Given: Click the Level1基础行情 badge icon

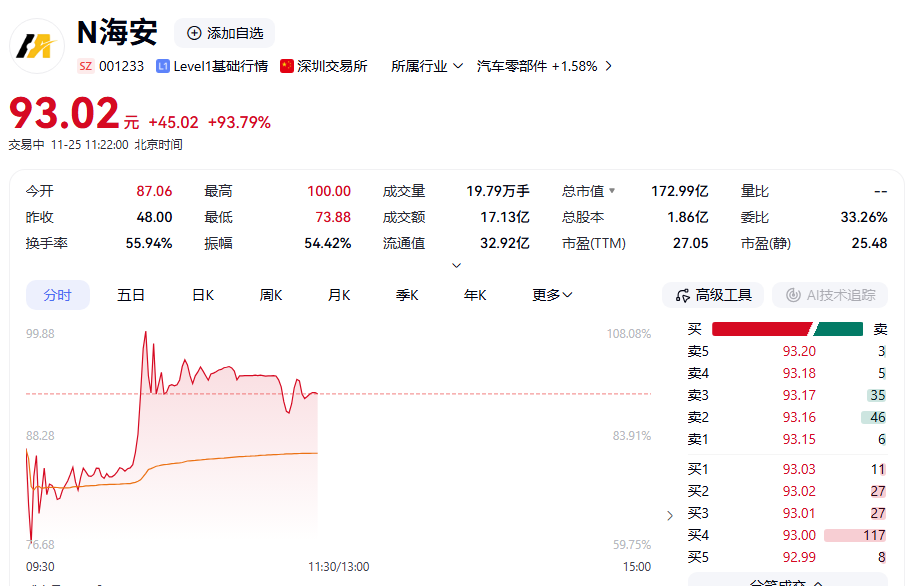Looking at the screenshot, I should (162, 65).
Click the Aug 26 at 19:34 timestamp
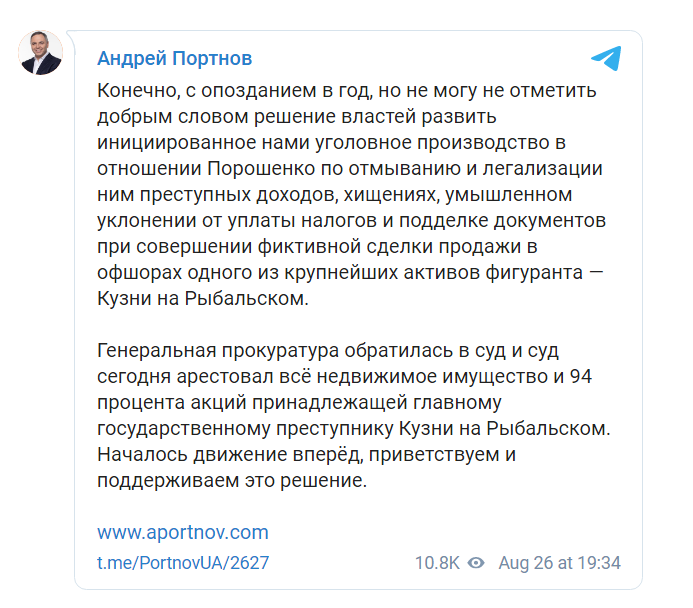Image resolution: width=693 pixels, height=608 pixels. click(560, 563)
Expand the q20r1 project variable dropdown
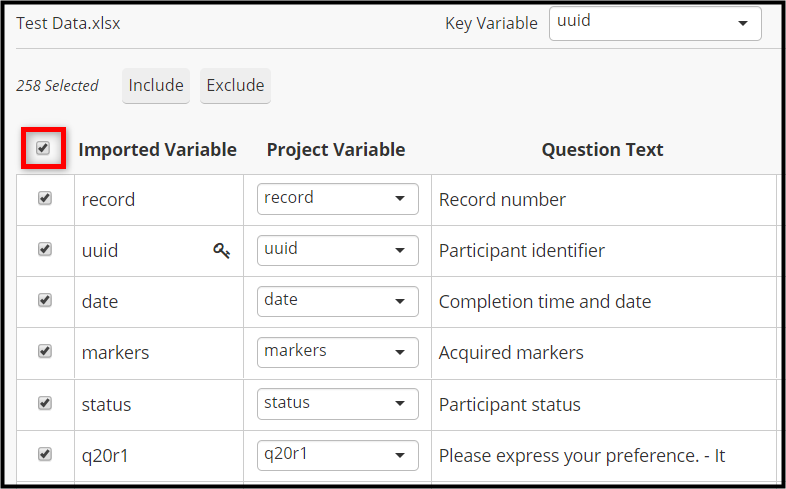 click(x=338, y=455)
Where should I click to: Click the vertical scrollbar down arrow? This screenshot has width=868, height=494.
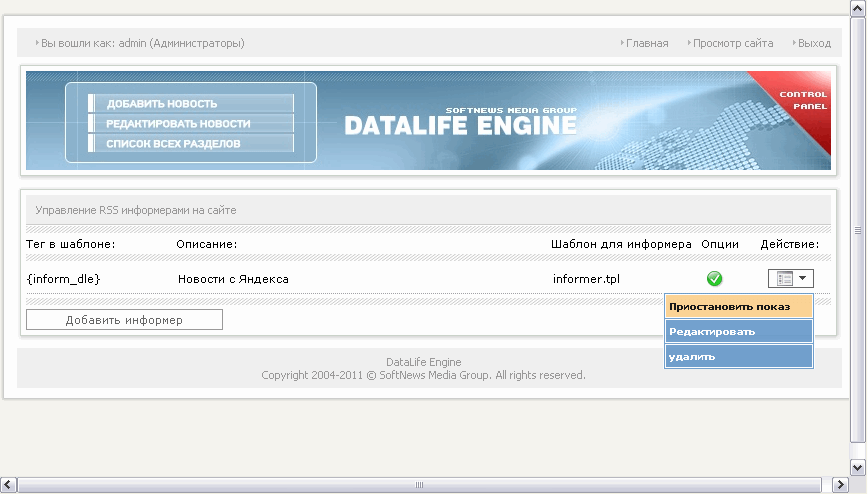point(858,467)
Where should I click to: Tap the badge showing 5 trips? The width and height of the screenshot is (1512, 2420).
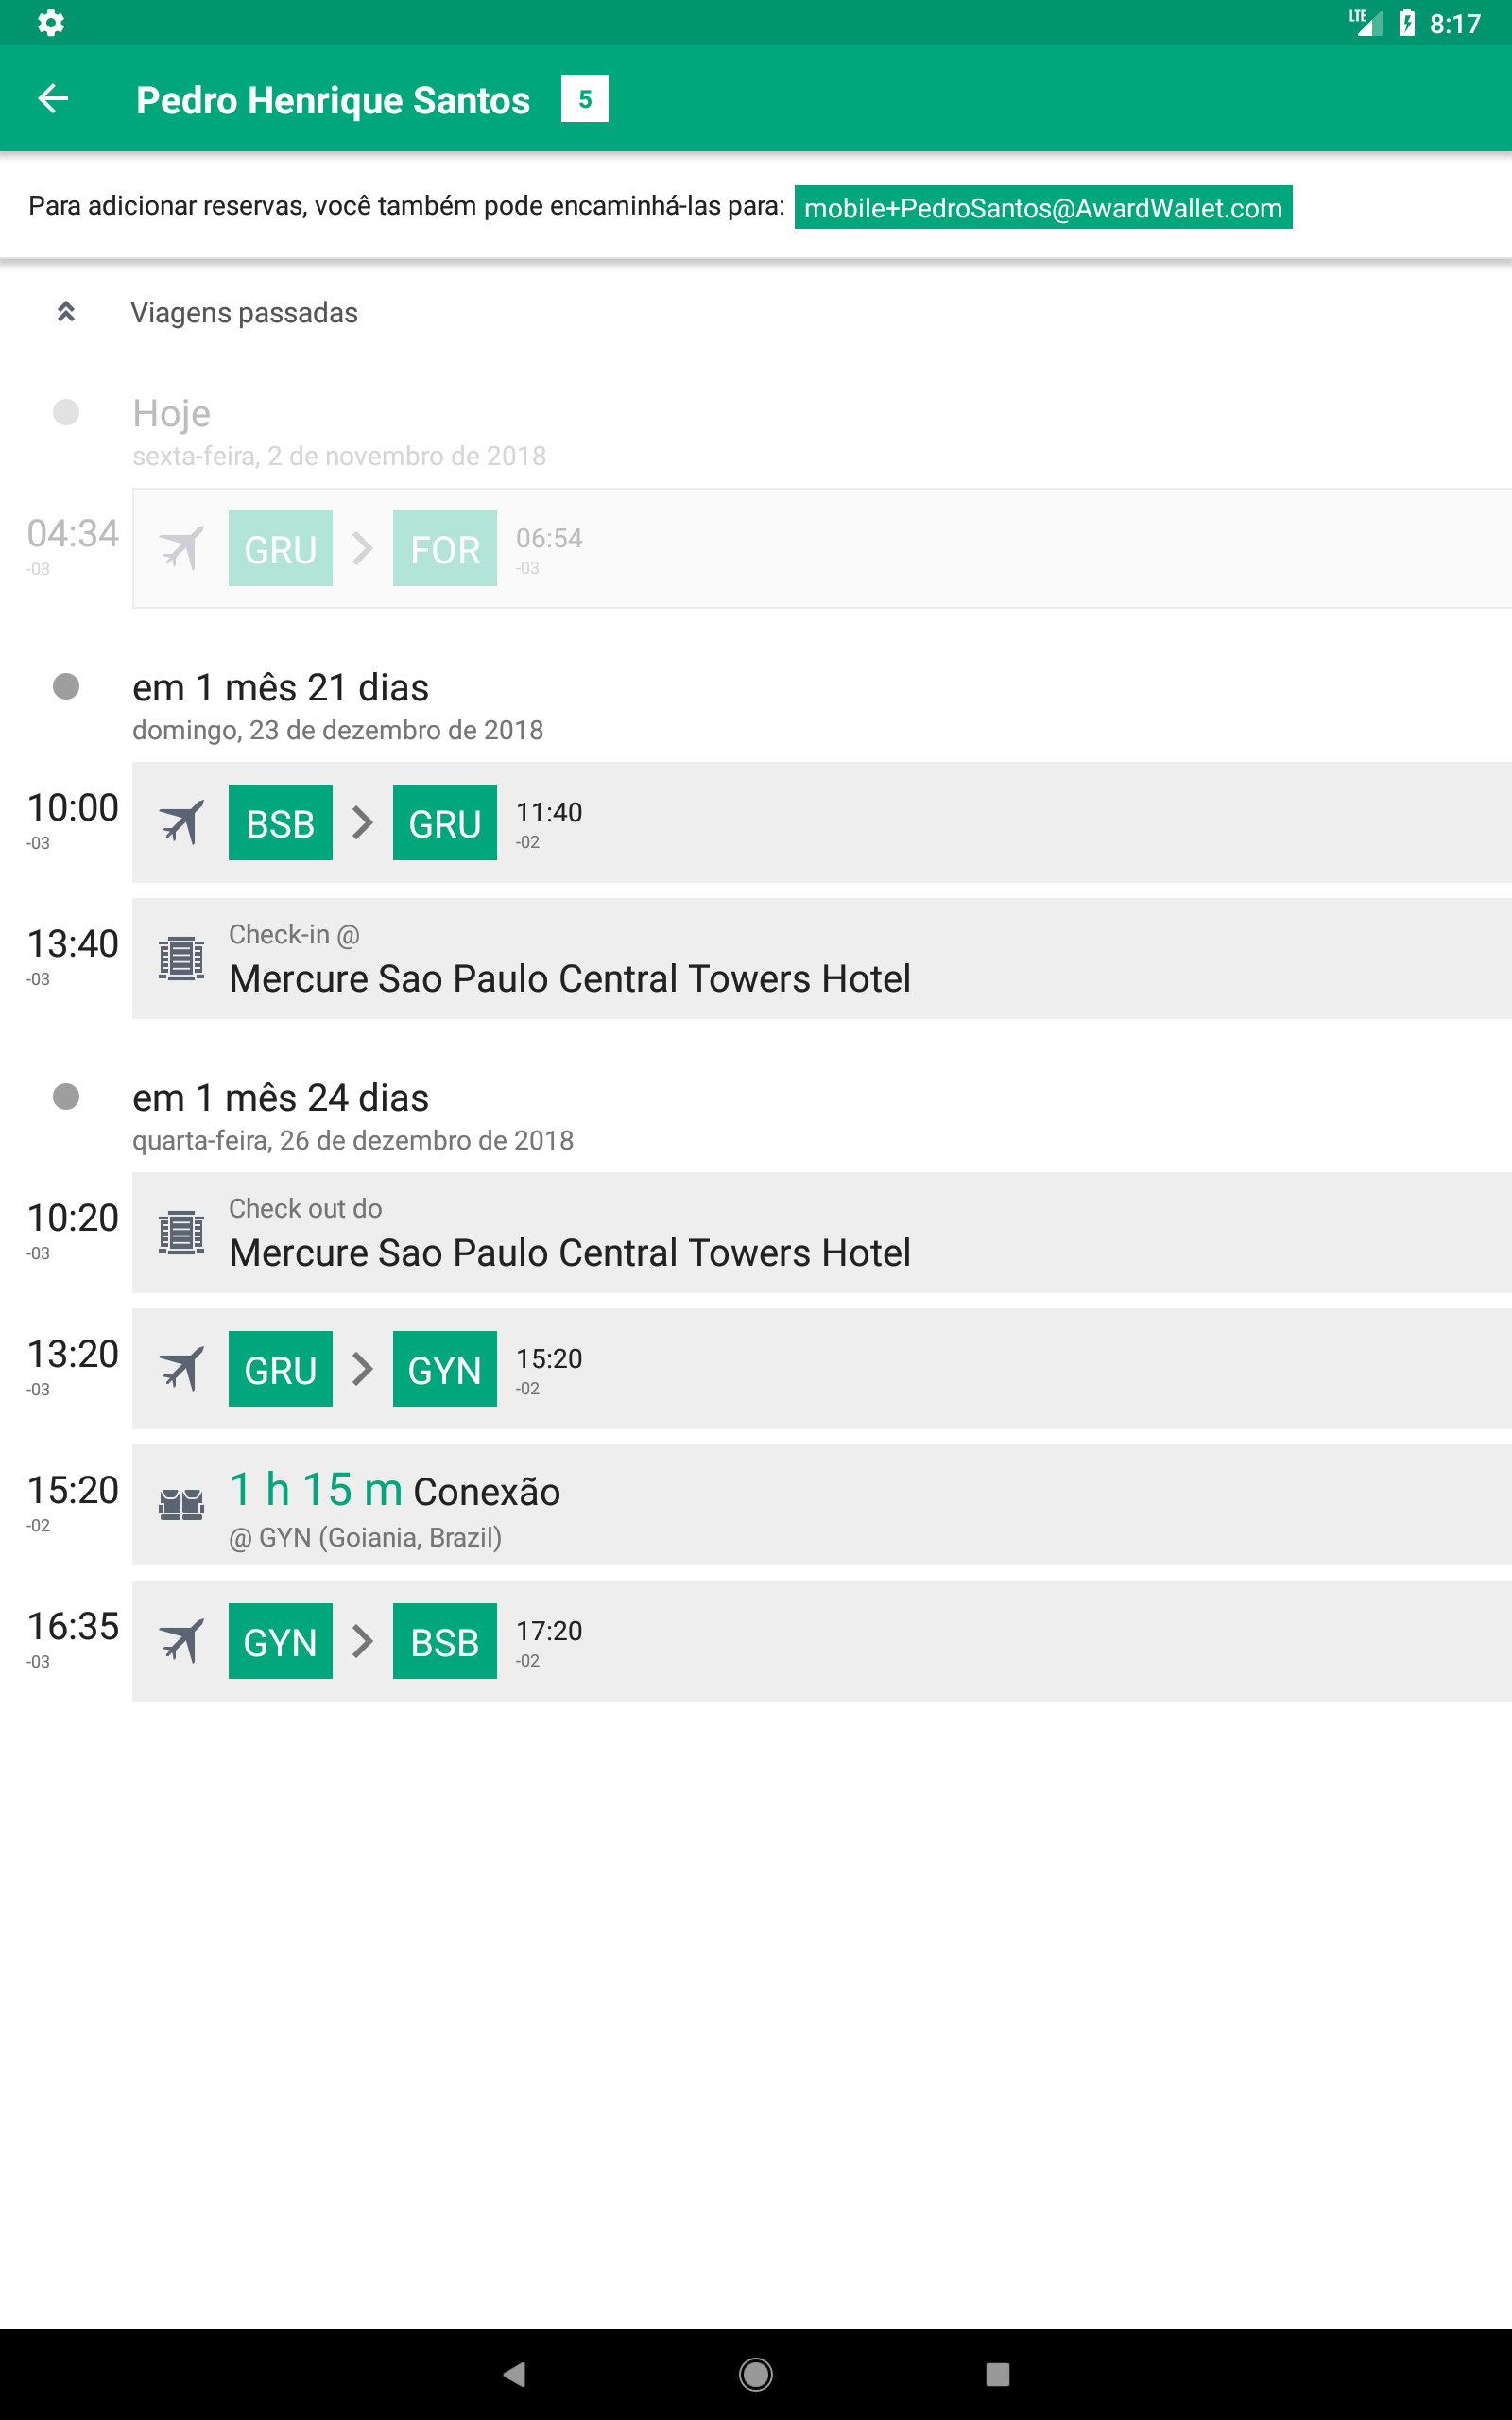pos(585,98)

------------------------------------------------------------------------

**Requirement**
Copy every one of the records above word for word, in order. Leave out the pictures.

**Answer to the task**
Given: Click the Level1基础行情 badge icon

Looking at the screenshot, I should (162, 65).
Click the Aug 26 at 19:34 timestamp
Image resolution: width=693 pixels, height=608 pixels. click(560, 563)
Expand the q20r1 project variable dropdown
 click(x=338, y=455)
Where should I click to: Click the vertical scrollbar down arrow? This screenshot has width=868, height=494.
point(858,467)
Where should I click to: Tap the badge showing 5 trips? The width and height of the screenshot is (1512, 2420).
pos(585,98)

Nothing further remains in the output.